Paperless Pulp takes its name from the popular fiction magazines of the early 20th century. Printed on the cheapest grade of paper, they were devoted to the genres at which the literati of the time sneered: science fiction, crime, suspense, Westerns, and “weird fiction”––often with protagonists defined by obsessions or distorted senses of self. Flying V’s artistic director Jason Schlafstein directs every episode, relying on a rotating cast of actors drawn from the company.

The anthology series is framed by introductions and reflections from its host, Ivan the Archivist (the semi-anagrammatical alter ego of Navid Azeez, who also composes the music and provides sound design for several episodes). Ivan broadcasts from the abandoned studios of WFVR, where he is the sole resident in the post-apocalyptic year of 2184. Ivan hasn’t seen another human in more than eight years, and he regularly ventures into the ravaged landscape of acid lakes, mutant squirrels, and plasma storms in his search of old tapes, hard drives, and security camera footage from which he recovers the stories that form each week’s entertainment. Audiences are left wondering if Ivan’s finds hint at just what led to “the day we do not discuss.”
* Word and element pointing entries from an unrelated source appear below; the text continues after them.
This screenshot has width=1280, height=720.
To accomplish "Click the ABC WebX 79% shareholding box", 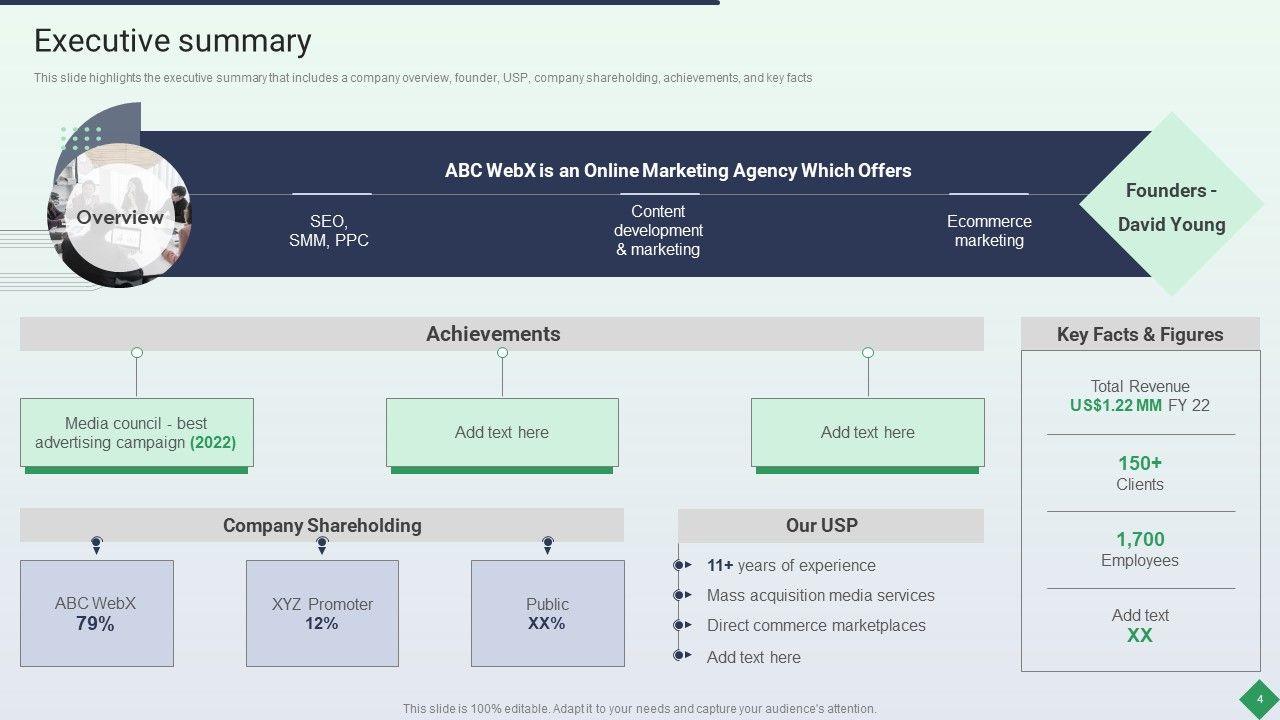I will 96,613.
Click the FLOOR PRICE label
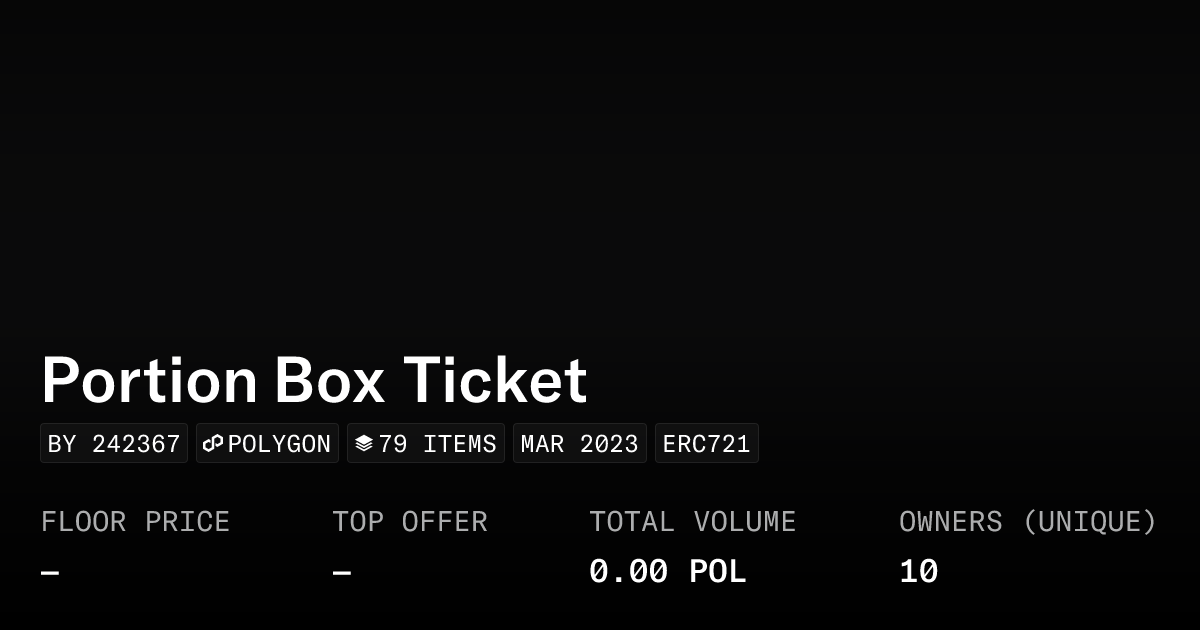Image resolution: width=1200 pixels, height=630 pixels. [x=135, y=522]
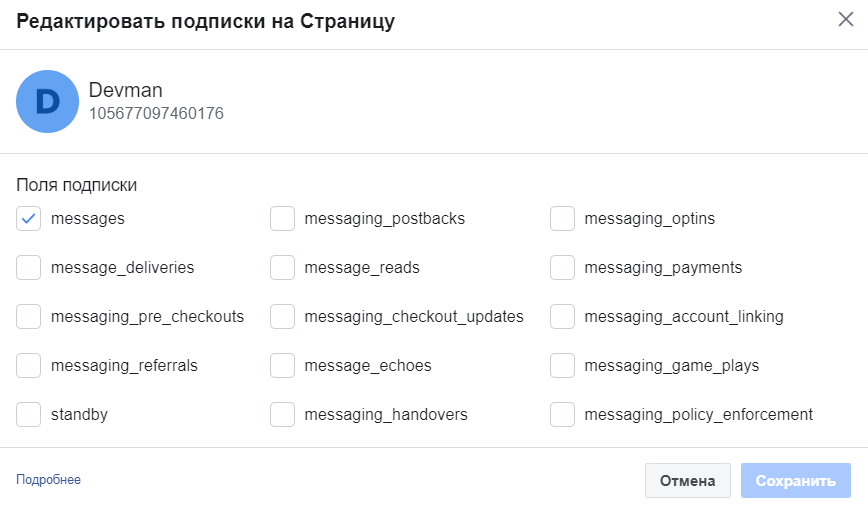Toggle messaging_pre_checkouts checkbox
Viewport: 868px width, 509px height.
[29, 316]
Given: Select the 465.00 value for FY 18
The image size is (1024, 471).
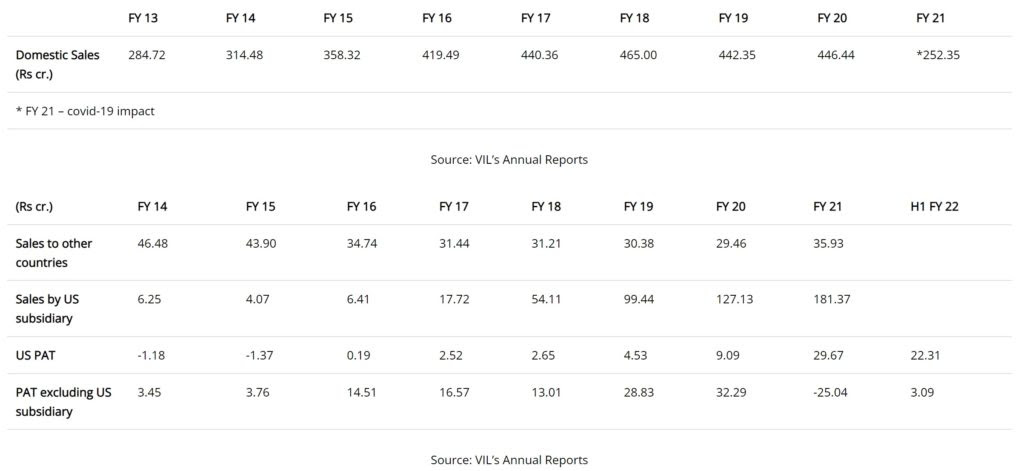Looking at the screenshot, I should coord(638,56).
Contributing three out of the nine episodes of the anthology’s season, Seamus Sullivan is the series’ most prolific dramatist. His season opener, “RE: OBLIVION,” is an office satire in which co-workers are so consumed by the banality of their workplace, and so set at odds with one another by their manager, that they can react with neither horror nor madness when a Lovecraftian eldritch abomination appears in the supply room. Sullivan’s second outing in the series, “Horn of Bone and Silver,” features an unnamed podcaster (Regina Aquino), an obsessive bibliophile ever on the hunt for out-of-print genre novels. Her enthusiasm for her latest discovery, an early-’70s novel set in the fairy kingdom of Night Glade, leads to it being reissued by the publisher she works for at her day job. But she falls into severe depression upon discovering that in the even harder-to-find sequel, the heroine of the first novel has essentially become a villainess.

However, Sullivan’s writing is at both its most heartfelt and funniest in the season closer, “Valkyrie at the Roller Disco,” named for the New Pornographers’ song. It’s a romantic two-hander between Hillevi (Blair Bowers), a 1,009-year-old winged warrior of Norse mythology and Beth-from-Above, a roller derby jammer and eighth grade English teacher, named Bridget (Megan Reichelt). The story follows the tradition of classic Marvel Comics, in which superheroics are often an allegory for navigating adulthood—intergenerational dating, in this case. Here, one partner may have nobility and wisdom, but doesn’t understand dating apps, streaming television, or open relationships, and the other is vibrant, intelligent, and adventurous, but afraid of commitment.